Menelisik Ulang Konteks Literasi Digital yang Lain

 


Menelisik Ulang Konteks Literasi Digital yang Lain

Antusiasme masyarakat dunia terhadap perkembangan digital sangat pesat. Dari 8 milyar jiwa di dunia terdapat 5 milyar pengguna gadget. Indonesia sendiri adalah negara urutan keempat pengguna gadget terbanyak di dunia sesuai data Newzoo. Penggunaan gadget masyarakat Indonesia juga meningkat tiap tahun. 2019 masyarakat Indonesia menghabiskan rata-rata 3,9 jam per hari untuk menggunakan smartphone. Tahun 2020 meningkat menjadi 5 jam perhari, dan di tahun 2021 masyarakat Indonesia menghabiskan waktunya 5,4 jam hanya untuk duduk didepan layar smartphone.

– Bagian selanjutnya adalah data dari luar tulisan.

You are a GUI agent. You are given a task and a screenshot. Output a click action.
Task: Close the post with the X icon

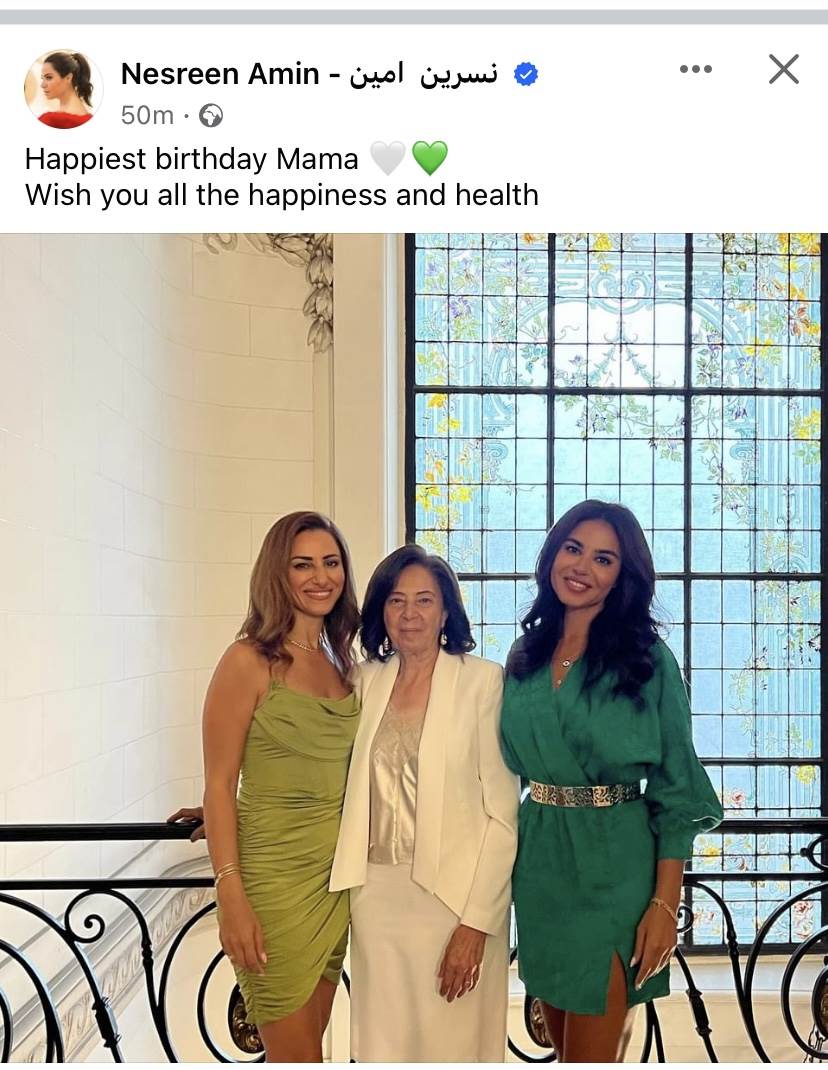coord(784,69)
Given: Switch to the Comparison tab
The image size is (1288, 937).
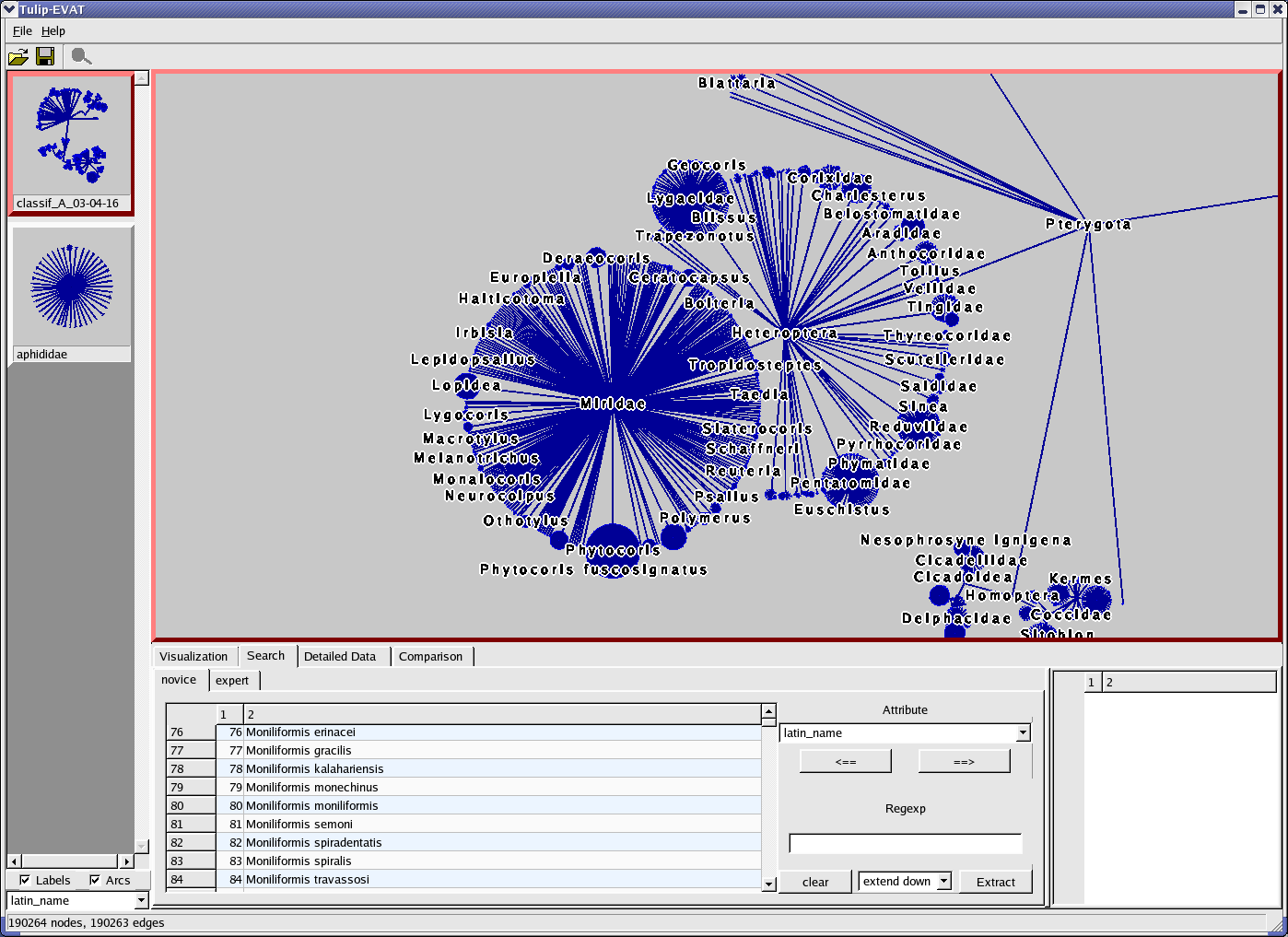Looking at the screenshot, I should pyautogui.click(x=430, y=656).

Banyaknya pengguna gadget perlu diiringi dengan kecakapan berliterasi digital. Ada beberapa makna di KBBI yang didapatkan pada klausa literasi. Namun jika disandarkan pada kata digital yang paling cocok adalah tentang kemampuan individu dalam mengolah informasi dan pengetahuan untuk kecakapan hidup. Literasi digital adalah kecakapan individu dalam mengolah informasi yang diperoleh dari media digital. Kecakapan ini tidak hanya memfilter informasi –menyaring informasi dari kemajemukan konten yang tersebar di media digital– tetapi juga bermakna kecakapan memproduksi informasi di media digital sesuai dengan norma dan etika.

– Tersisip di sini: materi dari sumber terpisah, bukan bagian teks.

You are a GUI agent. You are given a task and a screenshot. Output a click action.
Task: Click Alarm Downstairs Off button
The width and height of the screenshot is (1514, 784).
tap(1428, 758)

Pertama, kecakapan dalam memfilter informasi. Adanya internet menjadikan informasi sangat mudah didapat. Menjadi penting bagi setiap individu untuk menyaring informasi sebelum mempercayai informasi tersebut. Kedua, kecakapan individu dalam memproduksi konten. Pemroduksi konten yang tidak jelas sumbernya dan berisiko menimbulkan konflik dapat dijerat KUHP, UU No. 11 tahun 2008 tentang informasi dan transaksi elektronik (ITE), atau UU No. 40 tahun 2008 tentang penghapusan diskriminasi ras dan etnis. 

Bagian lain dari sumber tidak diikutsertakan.